[Records for locating words and elements]
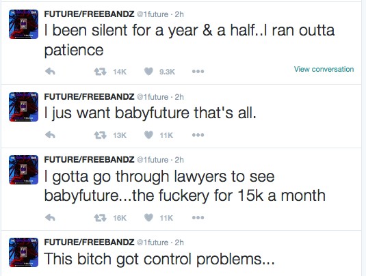Open FUTURE/FREEBANDZ name on first tweet
366x276 pixels.
89,14
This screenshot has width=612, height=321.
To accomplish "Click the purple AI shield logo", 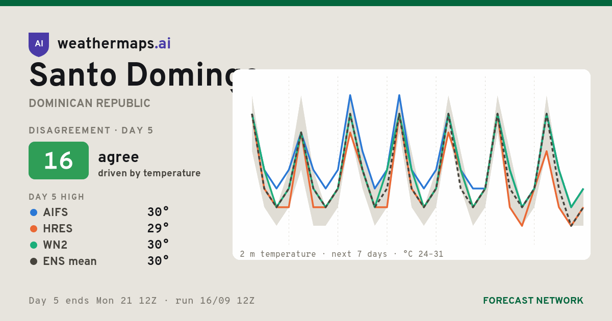I will (39, 44).
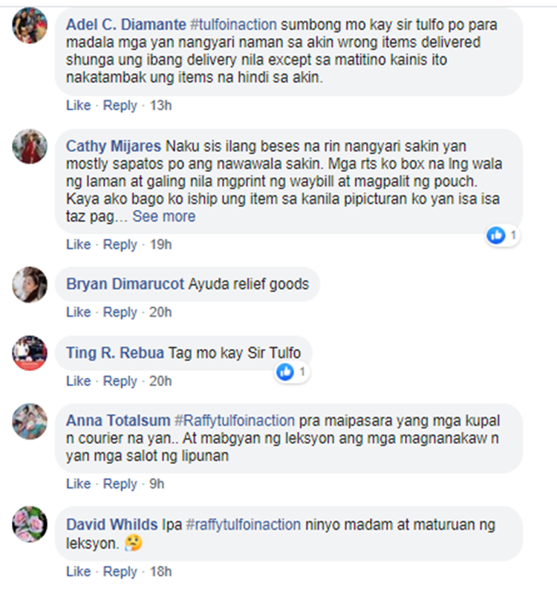Open the #tulfoinaction hashtag in Adel's comment
Image resolution: width=557 pixels, height=589 pixels.
pos(233,25)
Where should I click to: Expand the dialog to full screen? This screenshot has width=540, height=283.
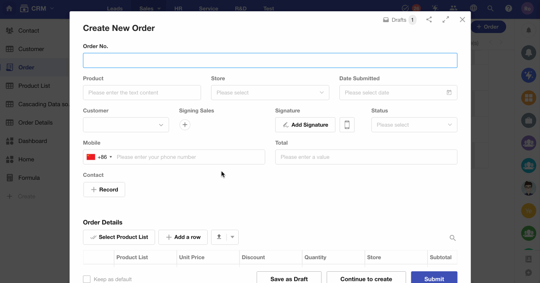click(446, 20)
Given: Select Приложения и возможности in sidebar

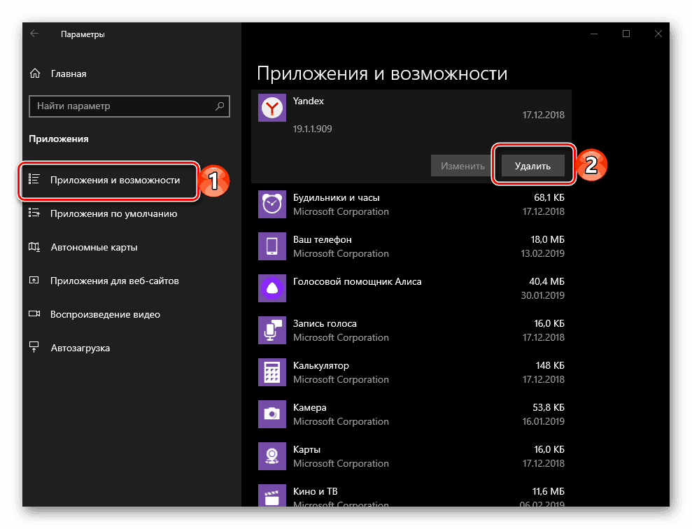Looking at the screenshot, I should click(108, 181).
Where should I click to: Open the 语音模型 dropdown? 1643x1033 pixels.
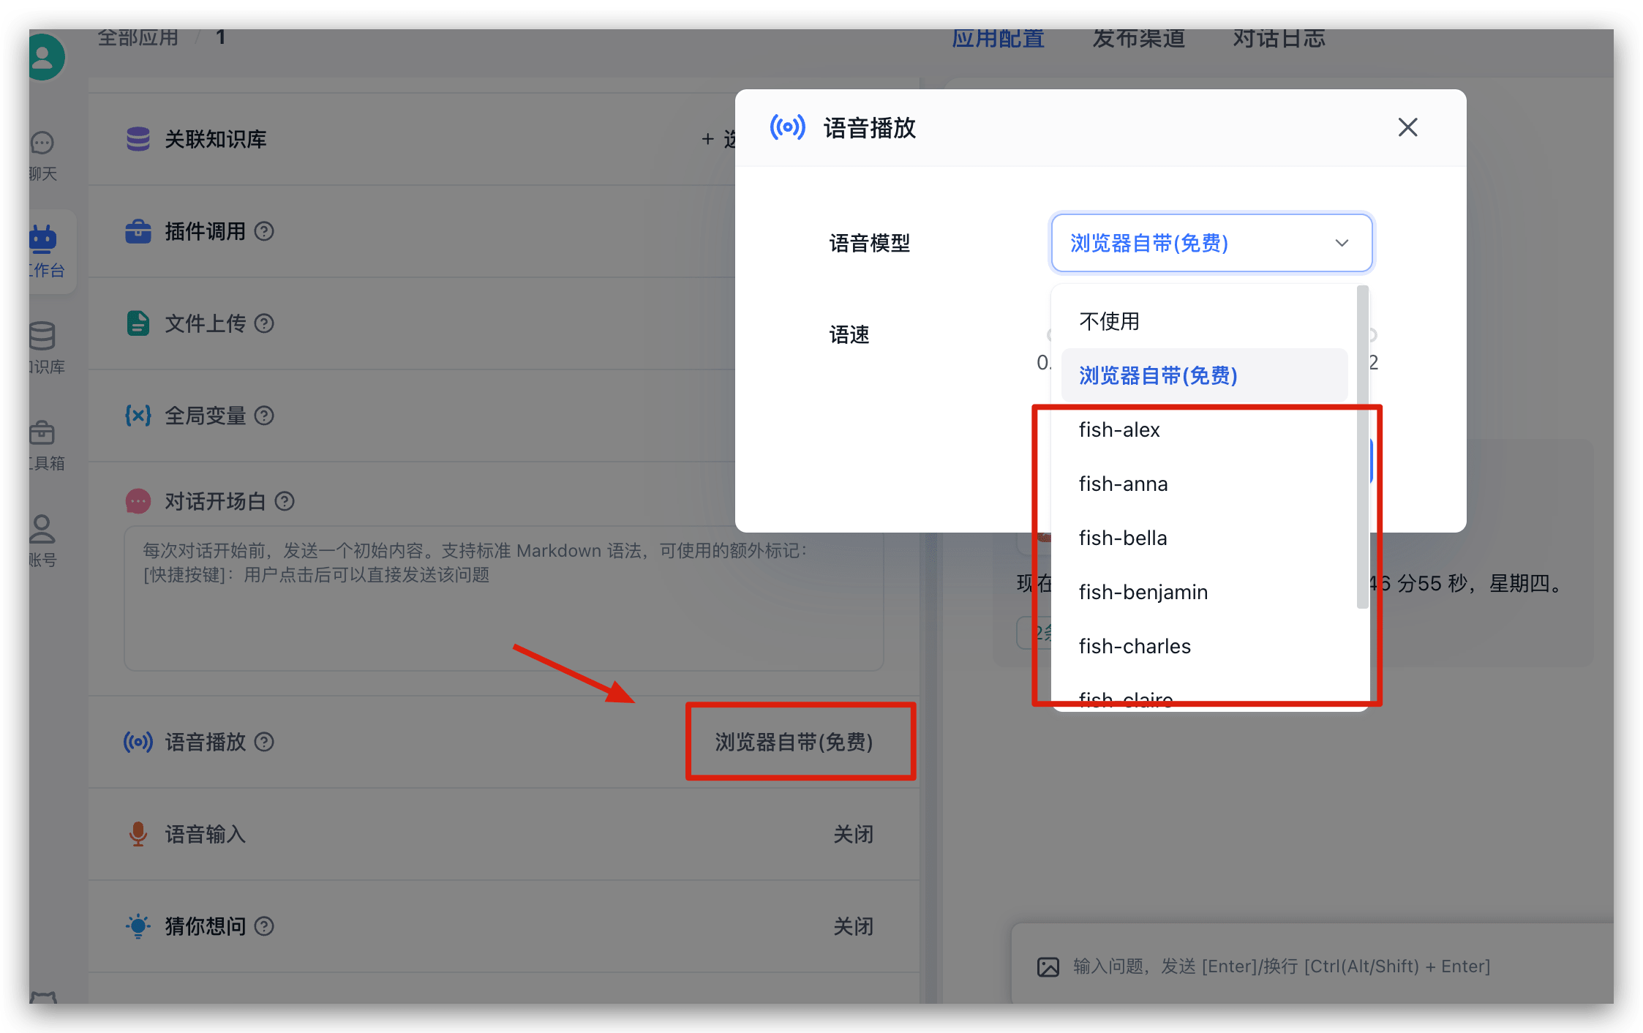(1211, 243)
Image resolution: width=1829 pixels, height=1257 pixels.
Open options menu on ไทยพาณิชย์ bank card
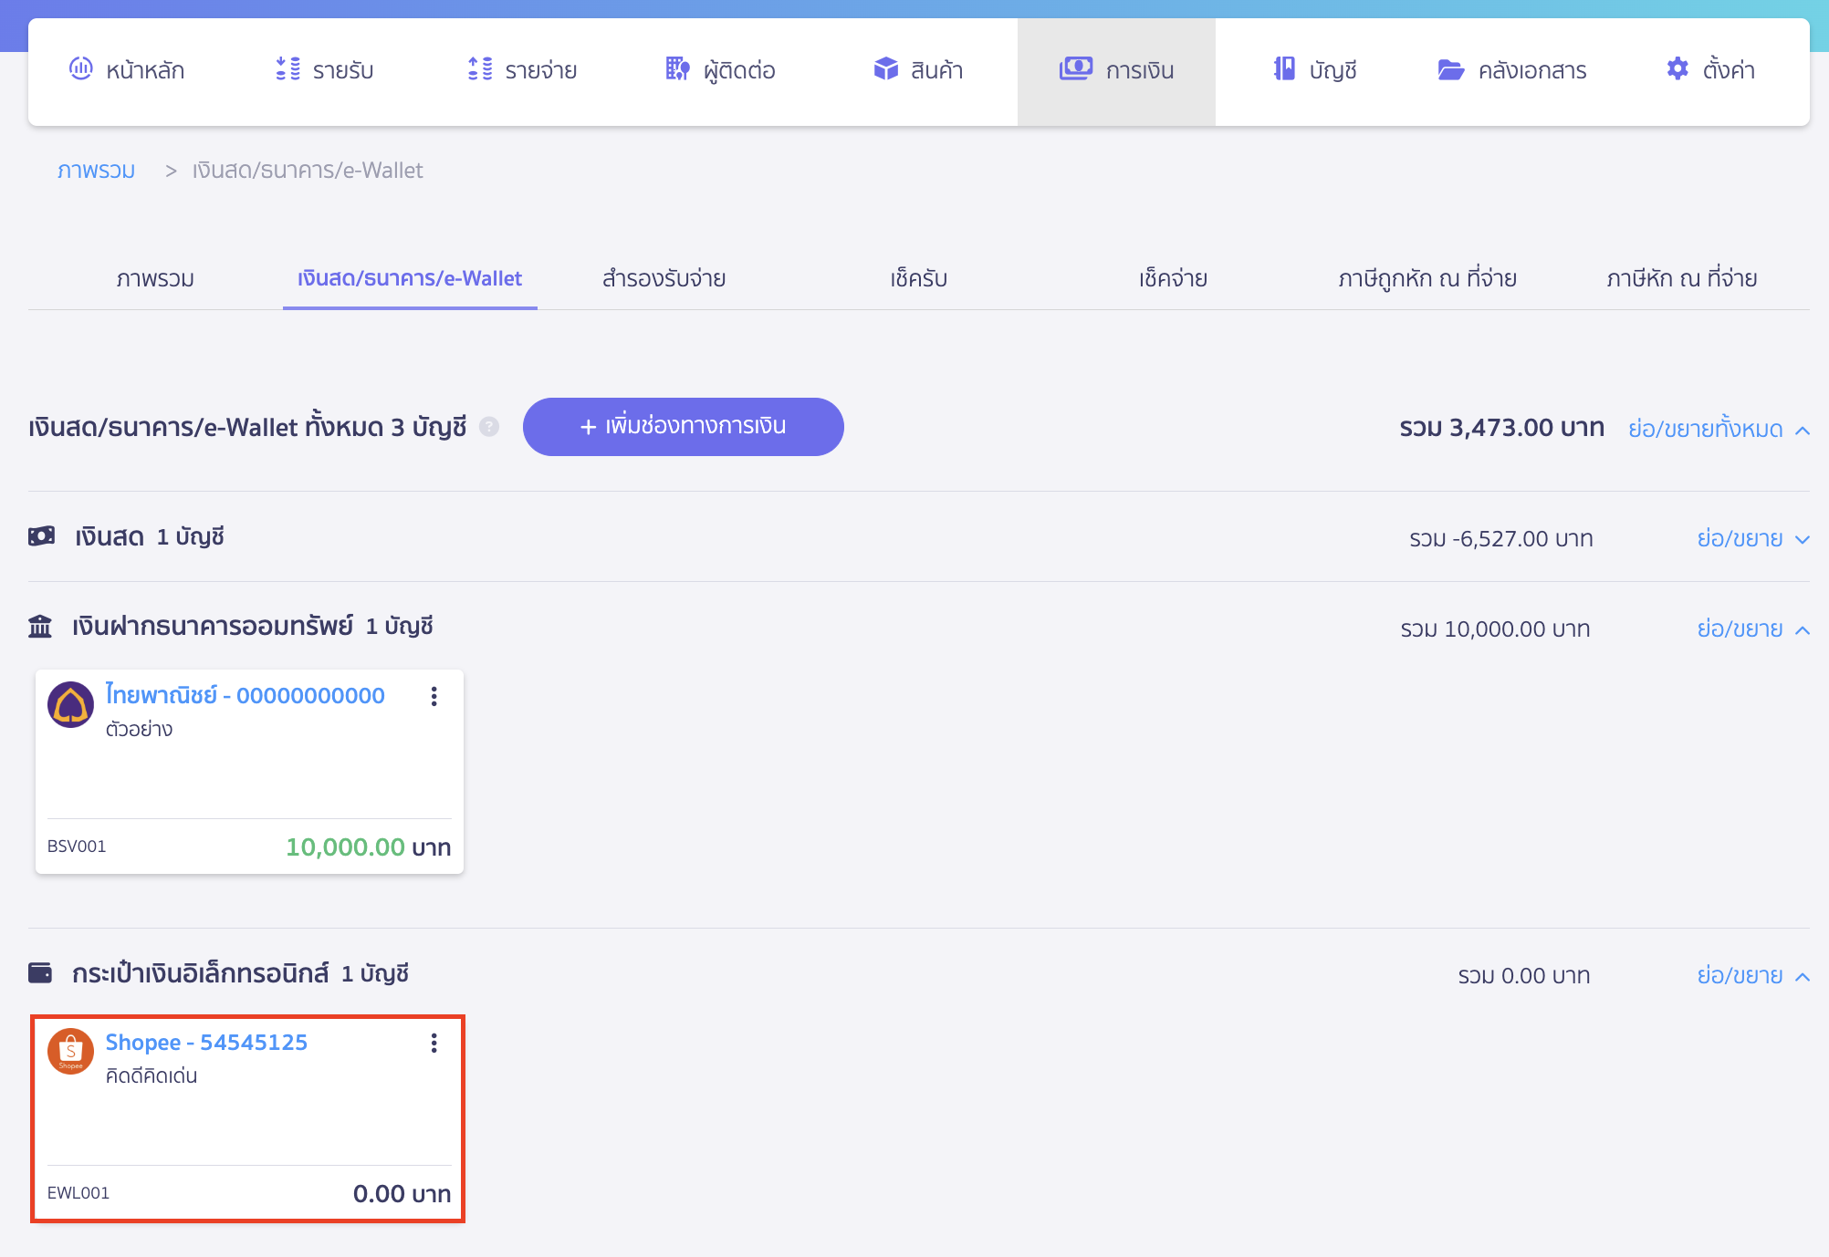pos(434,697)
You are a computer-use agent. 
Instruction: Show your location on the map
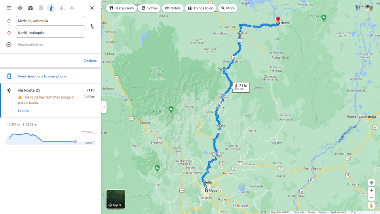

# AIM:
How many lines of the material contain the word "resolution"? Reply with the number alone.

# SOLUTION FOR THIS EXERCISE:
2